== ACTIVITY ==
Copy out the entries that come next, exactly.

== DATA PROVIDED ==
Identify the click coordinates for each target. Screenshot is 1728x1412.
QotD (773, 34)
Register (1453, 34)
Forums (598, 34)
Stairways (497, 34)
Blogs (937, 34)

== RESULT OF THIS EXERCISE ==
Identify the click coordinates for each target. Screenshot is 1728x1412.
QotD (773, 34)
Register (1453, 34)
Forums (598, 34)
Stairways (497, 34)
Blogs (937, 34)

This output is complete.